## What you will do
Your answer should repeat the listing in full, with no line missing or altered.

= Beginning of Section =

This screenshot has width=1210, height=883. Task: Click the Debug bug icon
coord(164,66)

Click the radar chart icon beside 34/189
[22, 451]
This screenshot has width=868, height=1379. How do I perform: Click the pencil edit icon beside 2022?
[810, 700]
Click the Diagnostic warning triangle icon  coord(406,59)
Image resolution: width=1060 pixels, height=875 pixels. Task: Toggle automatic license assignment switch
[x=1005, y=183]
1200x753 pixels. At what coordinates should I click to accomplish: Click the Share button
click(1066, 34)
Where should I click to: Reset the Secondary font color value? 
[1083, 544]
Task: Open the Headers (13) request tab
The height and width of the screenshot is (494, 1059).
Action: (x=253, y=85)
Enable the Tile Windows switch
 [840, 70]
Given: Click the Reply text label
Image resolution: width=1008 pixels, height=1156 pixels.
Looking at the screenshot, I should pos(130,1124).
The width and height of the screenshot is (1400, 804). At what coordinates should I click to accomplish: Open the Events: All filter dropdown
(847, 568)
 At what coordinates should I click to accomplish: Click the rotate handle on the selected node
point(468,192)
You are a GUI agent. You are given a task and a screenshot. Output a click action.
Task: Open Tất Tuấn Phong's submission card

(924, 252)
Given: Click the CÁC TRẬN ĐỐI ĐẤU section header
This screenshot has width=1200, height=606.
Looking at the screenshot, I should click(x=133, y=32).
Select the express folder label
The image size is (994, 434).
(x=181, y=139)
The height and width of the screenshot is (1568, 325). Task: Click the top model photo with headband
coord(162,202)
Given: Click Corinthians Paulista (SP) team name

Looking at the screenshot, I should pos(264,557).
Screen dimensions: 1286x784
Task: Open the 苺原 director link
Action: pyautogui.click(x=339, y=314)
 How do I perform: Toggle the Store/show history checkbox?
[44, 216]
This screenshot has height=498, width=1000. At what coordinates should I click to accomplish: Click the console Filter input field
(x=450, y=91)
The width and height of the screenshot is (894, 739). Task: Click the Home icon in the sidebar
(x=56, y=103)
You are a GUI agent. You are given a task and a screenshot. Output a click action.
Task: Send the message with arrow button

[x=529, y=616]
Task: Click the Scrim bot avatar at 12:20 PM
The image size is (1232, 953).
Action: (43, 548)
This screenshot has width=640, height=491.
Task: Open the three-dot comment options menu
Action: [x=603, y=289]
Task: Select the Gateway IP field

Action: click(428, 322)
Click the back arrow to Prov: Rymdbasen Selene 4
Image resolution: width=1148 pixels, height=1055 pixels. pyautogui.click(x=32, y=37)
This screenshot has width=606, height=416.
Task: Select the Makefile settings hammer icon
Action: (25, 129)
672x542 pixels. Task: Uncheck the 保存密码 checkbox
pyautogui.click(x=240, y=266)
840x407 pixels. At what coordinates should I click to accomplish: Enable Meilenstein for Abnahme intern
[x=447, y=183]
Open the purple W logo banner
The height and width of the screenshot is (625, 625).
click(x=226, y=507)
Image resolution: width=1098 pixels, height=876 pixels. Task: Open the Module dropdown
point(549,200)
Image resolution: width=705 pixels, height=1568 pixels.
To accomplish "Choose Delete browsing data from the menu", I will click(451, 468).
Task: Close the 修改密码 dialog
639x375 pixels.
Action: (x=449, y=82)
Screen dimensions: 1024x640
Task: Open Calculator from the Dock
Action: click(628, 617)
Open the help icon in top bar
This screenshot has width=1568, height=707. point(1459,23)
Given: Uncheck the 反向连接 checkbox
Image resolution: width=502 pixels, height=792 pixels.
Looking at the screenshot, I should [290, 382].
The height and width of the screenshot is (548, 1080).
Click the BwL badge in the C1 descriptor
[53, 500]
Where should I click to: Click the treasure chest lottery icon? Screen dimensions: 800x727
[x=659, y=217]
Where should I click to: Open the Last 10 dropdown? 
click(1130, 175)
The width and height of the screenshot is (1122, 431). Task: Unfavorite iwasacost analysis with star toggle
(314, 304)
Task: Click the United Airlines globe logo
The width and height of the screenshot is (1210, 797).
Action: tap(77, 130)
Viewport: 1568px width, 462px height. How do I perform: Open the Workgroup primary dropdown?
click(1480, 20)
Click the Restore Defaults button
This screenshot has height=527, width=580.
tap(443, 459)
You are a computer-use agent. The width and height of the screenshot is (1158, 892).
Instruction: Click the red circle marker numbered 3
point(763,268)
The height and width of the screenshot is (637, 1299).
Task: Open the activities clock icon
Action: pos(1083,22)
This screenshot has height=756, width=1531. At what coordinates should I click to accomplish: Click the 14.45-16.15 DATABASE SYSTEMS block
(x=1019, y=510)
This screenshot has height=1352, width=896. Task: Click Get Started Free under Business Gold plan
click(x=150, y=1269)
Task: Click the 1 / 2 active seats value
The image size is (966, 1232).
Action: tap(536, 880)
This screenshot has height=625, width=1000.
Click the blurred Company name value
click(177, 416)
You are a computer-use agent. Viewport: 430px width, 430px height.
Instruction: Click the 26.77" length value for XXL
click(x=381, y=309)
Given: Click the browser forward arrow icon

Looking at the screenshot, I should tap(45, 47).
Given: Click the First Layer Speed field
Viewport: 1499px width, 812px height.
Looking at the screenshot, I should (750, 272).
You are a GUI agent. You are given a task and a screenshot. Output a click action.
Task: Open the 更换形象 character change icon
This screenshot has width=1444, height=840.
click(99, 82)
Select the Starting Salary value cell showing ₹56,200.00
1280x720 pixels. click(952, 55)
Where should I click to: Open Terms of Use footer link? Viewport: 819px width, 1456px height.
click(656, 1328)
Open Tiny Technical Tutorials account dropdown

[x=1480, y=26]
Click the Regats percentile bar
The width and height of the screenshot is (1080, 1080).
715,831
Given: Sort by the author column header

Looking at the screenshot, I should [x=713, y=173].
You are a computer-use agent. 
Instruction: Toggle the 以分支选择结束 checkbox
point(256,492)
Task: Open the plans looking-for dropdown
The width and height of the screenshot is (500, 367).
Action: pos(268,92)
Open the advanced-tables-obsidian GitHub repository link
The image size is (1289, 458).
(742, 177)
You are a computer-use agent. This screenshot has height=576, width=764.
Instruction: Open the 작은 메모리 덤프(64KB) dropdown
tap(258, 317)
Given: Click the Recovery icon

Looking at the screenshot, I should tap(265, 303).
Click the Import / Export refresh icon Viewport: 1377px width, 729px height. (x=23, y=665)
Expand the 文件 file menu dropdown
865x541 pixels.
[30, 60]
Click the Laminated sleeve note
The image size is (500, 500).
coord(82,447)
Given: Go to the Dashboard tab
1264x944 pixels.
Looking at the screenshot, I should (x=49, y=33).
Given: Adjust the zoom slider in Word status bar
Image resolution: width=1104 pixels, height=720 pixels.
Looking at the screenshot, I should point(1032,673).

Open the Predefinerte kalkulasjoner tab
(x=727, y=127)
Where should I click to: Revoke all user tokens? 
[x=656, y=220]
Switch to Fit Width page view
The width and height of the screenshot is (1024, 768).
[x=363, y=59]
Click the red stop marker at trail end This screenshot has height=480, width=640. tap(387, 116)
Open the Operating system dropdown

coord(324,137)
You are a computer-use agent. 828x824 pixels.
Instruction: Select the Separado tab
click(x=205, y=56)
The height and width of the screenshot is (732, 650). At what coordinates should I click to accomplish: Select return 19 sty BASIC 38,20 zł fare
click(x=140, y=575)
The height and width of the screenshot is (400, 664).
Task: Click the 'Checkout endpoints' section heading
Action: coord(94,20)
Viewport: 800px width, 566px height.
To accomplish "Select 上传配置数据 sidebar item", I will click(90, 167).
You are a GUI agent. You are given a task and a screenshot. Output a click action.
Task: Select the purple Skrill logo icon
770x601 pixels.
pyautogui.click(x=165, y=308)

= End of Section =

## Task result
This screenshot has width=1210, height=883. Task: Click the Debug bug icon
coord(164,66)

Click the radar chart icon beside 34/189
[22, 451]
This screenshot has width=868, height=1379. How do I perform: Click the pencil edit icon beside 2022?
[810, 700]
Click the Diagnostic warning triangle icon  coord(406,59)
Image resolution: width=1060 pixels, height=875 pixels. Task: Toggle automatic license assignment switch
[x=1005, y=183]
1200x753 pixels. At what coordinates should I click to accomplish: Click the Share button
click(1066, 34)
Where should I click to: Reset the Secondary font color value? 
[1083, 544]
Task: Open the Headers (13) request tab
The height and width of the screenshot is (494, 1059).
Action: (x=253, y=85)
Enable the Tile Windows switch
 [840, 70]
Given: Click the Reply text label
Image resolution: width=1008 pixels, height=1156 pixels.
Looking at the screenshot, I should pos(130,1124).
The width and height of the screenshot is (1400, 804). At what coordinates should I click to accomplish: Open the Events: All filter dropdown
(847, 568)
 At what coordinates should I click to accomplish: Click the rotate handle on the selected node
point(468,192)
You are a GUI agent. You are given a task and a screenshot. Output a click action.
Task: Open Tất Tuấn Phong's submission card

(924, 252)
Given: Click the CÁC TRẬN ĐỐI ĐẤU section header
This screenshot has width=1200, height=606.
Looking at the screenshot, I should click(x=133, y=32).
Select the express folder label
The image size is (994, 434).
(x=181, y=139)
The height and width of the screenshot is (1568, 325). Task: Click the top model photo with headband
coord(162,202)
Given: Click Corinthians Paulista (SP) team name

Looking at the screenshot, I should pos(264,557).
Screen dimensions: 1286x784
Task: Open the 苺原 director link
Action: pyautogui.click(x=339, y=314)
 How do I perform: Toggle the Store/show history checkbox?
[44, 216]
This screenshot has height=498, width=1000. At what coordinates should I click to accomplish: Click the console Filter input field
(x=450, y=91)
The width and height of the screenshot is (894, 739). Task: Click the Home icon in the sidebar
(x=56, y=103)
You are a GUI agent. You are given a task and a screenshot. Output a click action.
Task: Send the message with arrow button

[x=529, y=616]
Task: Click the Scrim bot avatar at 12:20 PM
The image size is (1232, 953).
Action: (43, 548)
This screenshot has width=640, height=491.
Task: Open the three-dot comment options menu
Action: [x=603, y=289]
Task: Select the Gateway IP field

Action: click(428, 322)
Click the back arrow to Prov: Rymdbasen Selene 4
Image resolution: width=1148 pixels, height=1055 pixels. pyautogui.click(x=32, y=37)
This screenshot has width=606, height=416.
Task: Select the Makefile settings hammer icon
Action: (25, 129)
672x542 pixels. Task: Uncheck the 保存密码 checkbox
pyautogui.click(x=240, y=266)
840x407 pixels. At what coordinates should I click to accomplish: Enable Meilenstein for Abnahme intern
[x=447, y=183]
Open the purple W logo banner
The height and width of the screenshot is (625, 625).
click(x=226, y=507)
Image resolution: width=1098 pixels, height=876 pixels. Task: Open the Module dropdown
point(549,200)
Image resolution: width=705 pixels, height=1568 pixels.
To accomplish "Choose Delete browsing data from the menu", I will click(451, 468).
Task: Close the 修改密码 dialog
639x375 pixels.
Action: (x=449, y=82)
Screen dimensions: 1024x640
Task: Open Calculator from the Dock
Action: click(628, 617)
Open the help icon in top bar
This screenshot has width=1568, height=707. point(1459,23)
Given: Uncheck the 反向连接 checkbox
Image resolution: width=502 pixels, height=792 pixels.
Looking at the screenshot, I should [290, 382].
The height and width of the screenshot is (548, 1080).
Click the BwL badge in the C1 descriptor
[53, 500]
Where should I click to: Click the treasure chest lottery icon? Screen dimensions: 800x727
[x=659, y=217]
Where should I click to: Open the Last 10 dropdown? 
click(1130, 175)
The width and height of the screenshot is (1122, 431). Task: Unfavorite iwasacost analysis with star toggle
(314, 304)
Task: Click the United Airlines globe logo
The width and height of the screenshot is (1210, 797).
Action: tap(77, 130)
Viewport: 1568px width, 462px height. How do I perform: Open the Workgroup primary dropdown?
click(1480, 20)
Click the Restore Defaults button
This screenshot has height=527, width=580.
tap(443, 459)
You are a computer-use agent. The width and height of the screenshot is (1158, 892).
Instruction: Click the red circle marker numbered 3
point(763,268)
The height and width of the screenshot is (637, 1299).
Task: Open the activities clock icon
Action: pos(1083,22)
This screenshot has height=756, width=1531. At what coordinates should I click to accomplish: Click the 14.45-16.15 DATABASE SYSTEMS block
(x=1019, y=510)
This screenshot has height=1352, width=896. Task: Click Get Started Free under Business Gold plan
click(x=150, y=1269)
Task: Click the 1 / 2 active seats value
The image size is (966, 1232).
Action: tap(536, 880)
This screenshot has height=625, width=1000.
Click the blurred Company name value
click(177, 416)
You are a computer-use agent. Viewport: 430px width, 430px height.
Instruction: Click the 26.77" length value for XXL
click(x=381, y=309)
Given: Click the browser forward arrow icon

Looking at the screenshot, I should tap(45, 47).
Given: Click the First Layer Speed field
Viewport: 1499px width, 812px height.
Looking at the screenshot, I should (750, 272).
You are a GUI agent. You are given a task and a screenshot. Output a click action.
Task: Open the 更换形象 character change icon
This screenshot has width=1444, height=840.
click(99, 82)
Select the Starting Salary value cell showing ₹56,200.00
1280x720 pixels. click(952, 55)
Where should I click to: Open Terms of Use footer link? Viewport: 819px width, 1456px height.
click(656, 1328)
Open Tiny Technical Tutorials account dropdown

[x=1480, y=26]
Click the Regats percentile bar
The width and height of the screenshot is (1080, 1080).
715,831
Given: Sort by the author column header

Looking at the screenshot, I should [x=713, y=173].
You are a computer-use agent. 
Instruction: Toggle the 以分支选择结束 checkbox
point(256,492)
Task: Open the plans looking-for dropdown
The width and height of the screenshot is (500, 367).
Action: pos(268,92)
Open the advanced-tables-obsidian GitHub repository link
The image size is (1289, 458).
(742, 177)
You are a computer-use agent. This screenshot has height=576, width=764.
Instruction: Open the 작은 메모리 덤프(64KB) dropdown
tap(258, 317)
Given: Click the Recovery icon

Looking at the screenshot, I should tap(265, 303).
Click the Import / Export refresh icon Viewport: 1377px width, 729px height. (x=23, y=665)
Expand the 文件 file menu dropdown
865x541 pixels.
[30, 60]
Click the Laminated sleeve note
The image size is (500, 500).
coord(82,447)
Given: Go to the Dashboard tab
1264x944 pixels.
Looking at the screenshot, I should (x=49, y=33).
Given: Adjust the zoom slider in Word status bar
Image resolution: width=1104 pixels, height=720 pixels.
Looking at the screenshot, I should point(1032,673).

Open the Predefinerte kalkulasjoner tab
(x=727, y=127)
Where should I click to: Revoke all user tokens? 
[x=656, y=220]
Switch to Fit Width page view
The width and height of the screenshot is (1024, 768).
[x=363, y=59]
Click the red stop marker at trail end This screenshot has height=480, width=640. tap(387, 116)
Open the Operating system dropdown

coord(324,137)
You are a computer-use agent. 828x824 pixels.
Instruction: Select the Separado tab
click(x=205, y=56)
The height and width of the screenshot is (732, 650). At what coordinates should I click to accomplish: Select return 19 sty BASIC 38,20 zł fare
click(x=140, y=575)
The height and width of the screenshot is (400, 664).
Task: Click the 'Checkout endpoints' section heading
Action: coord(94,20)
Viewport: 800px width, 566px height.
To accomplish "Select 上传配置数据 sidebar item", I will click(90, 167).
You are a GUI agent. You are given a task and a screenshot. Output a click action.
Task: Select the purple Skrill logo icon
770x601 pixels.
pyautogui.click(x=165, y=308)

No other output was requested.